B. Larangan Perempuan sebagai Imam salat Larangan perempuan menjadi imam, baik dalam salat jamaah maupun dalam kehidupan sosial, agaknya telah menjadi kesepakatan kitab fiqh.9 Dalam semua kitab fiqh mensyaratkan imam salat harus laki-laki, dan oleh karenanya tidak
sah laki-laki makmum kepada imam perempuan. Sekedar sebagai sample, berikut akan dinukilkan dari beberapa kitab fiqh populer : 1. Kifayah al-Akhyar, Imam Taqiyuddin Abu Bakar : Kitab yang menjadi kurikulum wajib dibeberapa pesantren dan lembaga pendidikan Islam ini menjelaskan dengan tegas, bahwa tidak boleh laki-laki makmum kepada imam perempuan. Demikian juga tidak sah orang yang pandai membaca bermakmum dengan seorang ummi (buta huruf). Larangan perempuan menjadi imam ini didasarkan kepada beberapa dalil, baik al-Qur`an maupun Hadis Nabi. Di antaranya firman Allah swt.: “Laki-laki adalah pemimpin kaum perempuan”.
Sedangkan hadis-hadis Nabi secara umum mengacu kepada
Sabdanya: “Tidak akan bahagia suatu kaum jika urusannya diserahkan kepada perempuan”, dan secara khusus adalah riwayat Ibnu Majah : “Ingatlah, jangan boleh menjadi imam seorang perempuan atas laki-laki”. Karena perempuan adalah aurat, dan keimamannya bersama laki-laki adalah fitnah.10 2. Al-Muhazzab Fi Fiqh Al-Imam As-Syafi’i, Abu Ishaq Ibrahim Asy Syirazi: Tidak boleh (la yajuzu) seorang laki-laki salat di belakang perempuan (sebagai makmum) berdasarkan riwayat Jabir ra. bahwa Rasullah saw. telah berkhutbah kepada kita: Janganlah perempuan menjadi imam bagi laki-laki.
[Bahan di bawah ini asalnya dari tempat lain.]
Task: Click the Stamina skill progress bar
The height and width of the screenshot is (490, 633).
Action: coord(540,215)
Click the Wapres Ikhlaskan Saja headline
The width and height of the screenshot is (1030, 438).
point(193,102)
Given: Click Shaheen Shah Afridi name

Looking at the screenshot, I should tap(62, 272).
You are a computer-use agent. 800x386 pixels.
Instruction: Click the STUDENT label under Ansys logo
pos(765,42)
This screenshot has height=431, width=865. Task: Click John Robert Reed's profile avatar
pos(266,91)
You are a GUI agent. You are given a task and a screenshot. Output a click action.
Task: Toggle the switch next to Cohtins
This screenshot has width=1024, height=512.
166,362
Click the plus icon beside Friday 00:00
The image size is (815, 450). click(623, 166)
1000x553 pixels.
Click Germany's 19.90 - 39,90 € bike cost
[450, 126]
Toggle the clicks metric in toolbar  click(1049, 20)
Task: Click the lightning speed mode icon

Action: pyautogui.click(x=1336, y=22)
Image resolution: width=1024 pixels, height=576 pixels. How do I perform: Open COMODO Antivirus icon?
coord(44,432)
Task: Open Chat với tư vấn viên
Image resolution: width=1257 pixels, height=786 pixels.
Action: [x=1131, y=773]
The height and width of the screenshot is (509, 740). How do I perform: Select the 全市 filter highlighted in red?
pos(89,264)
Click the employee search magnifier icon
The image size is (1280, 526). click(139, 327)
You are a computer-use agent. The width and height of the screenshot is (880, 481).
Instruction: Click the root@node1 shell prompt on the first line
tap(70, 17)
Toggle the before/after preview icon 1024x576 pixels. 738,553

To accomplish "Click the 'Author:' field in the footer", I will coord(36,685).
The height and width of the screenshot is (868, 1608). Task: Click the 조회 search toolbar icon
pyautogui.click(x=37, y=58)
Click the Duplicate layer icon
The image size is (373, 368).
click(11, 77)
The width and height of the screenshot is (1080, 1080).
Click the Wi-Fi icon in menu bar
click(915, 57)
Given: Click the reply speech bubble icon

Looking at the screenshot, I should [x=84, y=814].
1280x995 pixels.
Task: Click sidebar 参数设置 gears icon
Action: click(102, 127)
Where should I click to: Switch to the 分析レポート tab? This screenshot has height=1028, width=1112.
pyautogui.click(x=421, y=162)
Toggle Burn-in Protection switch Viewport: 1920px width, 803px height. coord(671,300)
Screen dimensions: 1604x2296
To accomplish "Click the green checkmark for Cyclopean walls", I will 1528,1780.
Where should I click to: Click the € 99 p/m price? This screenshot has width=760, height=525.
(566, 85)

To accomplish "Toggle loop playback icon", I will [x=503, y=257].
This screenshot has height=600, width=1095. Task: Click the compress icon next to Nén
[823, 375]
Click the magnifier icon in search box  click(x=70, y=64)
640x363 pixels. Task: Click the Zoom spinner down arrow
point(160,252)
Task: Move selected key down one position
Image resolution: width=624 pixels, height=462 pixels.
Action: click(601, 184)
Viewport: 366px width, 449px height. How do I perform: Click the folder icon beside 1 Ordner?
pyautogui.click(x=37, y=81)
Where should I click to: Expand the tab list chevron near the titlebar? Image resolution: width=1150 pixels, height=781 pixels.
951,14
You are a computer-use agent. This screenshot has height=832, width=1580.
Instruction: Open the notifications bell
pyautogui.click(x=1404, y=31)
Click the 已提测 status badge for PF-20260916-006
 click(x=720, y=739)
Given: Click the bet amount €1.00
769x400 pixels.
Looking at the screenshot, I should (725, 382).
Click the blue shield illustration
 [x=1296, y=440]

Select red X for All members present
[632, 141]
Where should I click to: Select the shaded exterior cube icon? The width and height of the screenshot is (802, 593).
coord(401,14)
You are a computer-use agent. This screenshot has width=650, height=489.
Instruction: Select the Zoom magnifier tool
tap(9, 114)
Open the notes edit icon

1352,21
Jika seorang laki-laki tidak tahu, maka harus mengulangi ketika mengetahui. Demikian juga tidak sah laki-laki makmum di belakang imam khuntsa musykil…”.11 3. Al-Fiqh Al-Islami wa Adillatuhu, Wahbah Az-Zuhaili: Dalam kitab yang tebal dan berjilid-jilid ini disebutkan juga tentang ketidakbolehan perempuan menjadi imam. Tidak sah keimaman seorang perempuan atau seorang khunsa (banci) bagi laki-laki, baik dalam salat wajib maupun salat sunnat. Perempuan hanya boleh menjadi imam bagi perempuan, karena jamaah perempuan tidak harus diimami oleh laki-laki. Sedangkan menurut Mazhab Hanafi, jamaah perempuan saja makruh tahrim, karena salatnya perempuan di kamarnya yang paling khusus adalah lebih utama.12
Syarat sahnya imam selain harus laki-laki (jika makmumnya ada yang laki-laki atau khunsa) adalah harus Islam, berakal, baligh, suci dari najis dan hadas, bagus bacaan dan gerakannya, ia tidak sebagai makmum (berimam kepada orang yang makmum), terhindar dari uzur/penyakit (seperti beser, kentutan), dan sehat lesannya (tidak pelo).13
4. Fiqh As-Sunnah, Sayyid Sabiq : Mengenai orang-orang yang sah menjadi imam, Fiqh Sunnah tidak tegas mensyaratkan harus laki-laki. Diterangkan, orang yang lebih berhak menjadi imam adalah yang terpandai dalam membaca al-Qur`an, kemudian hadis Nabi saw., kemudian yang terdahulu hijrah, dan jika masih sama maka yang lebih tua usianya.14 Sedangkan orang yang sah menjadi imam adalah sebagai berikut : ―Anak yang sudah mumayiz dan orang buta sah menjadi imam, begitu juga orang yang berdiri bagi yang duduk, dan sebaliknya orang yang duduk sah bagi makmum yang berdiri. Sah orang yang salat fardlu bagi yang salat sunnah, dan sebaliknya. Sah orang yang wudhu bagi yang tayamum, dan sebaliknya. Orang musafir bagi orang mukim, dan sebaliknya. Dan sah juga orang yang lebih rendah kedudukannya bagi yang lebih tinggi. ‗Amar bin Salamah pernah menjadi imam bagi kaumnya, ketika ia baru berumur 6 atau 7 tahun. Rasulullah saw. juga pernah mewakilkan kepada Ibnu Ummi Maktum agar menjadi imam bagi penduduk Madinah sampai dua kali, padahal ia adalah buta. Rasulullah juga pernah salat di belakang Abu Bakar ra. ketika sakit yang membawa ajalnya dengan duduk. Beliau juga pernah salat dengan duduk di waktu sakit, sedangkan di belakangnya berdiri jamaah yang banyak sebagai makmum, kemudian Beliau memberi isyarat agar orang-orang itu duduk saja semuanya. Selesai salat Nabi bersabda : ―Diadakan imam ialah untuk diikuti, maka jika ia ruku‘, ruku‘lah kamu, jika ia mengangkat kepala, angkatlah pula kepalamu, dan jika ia salat dengan duduk, salatlah pula dengan duduk di belakangnya‖.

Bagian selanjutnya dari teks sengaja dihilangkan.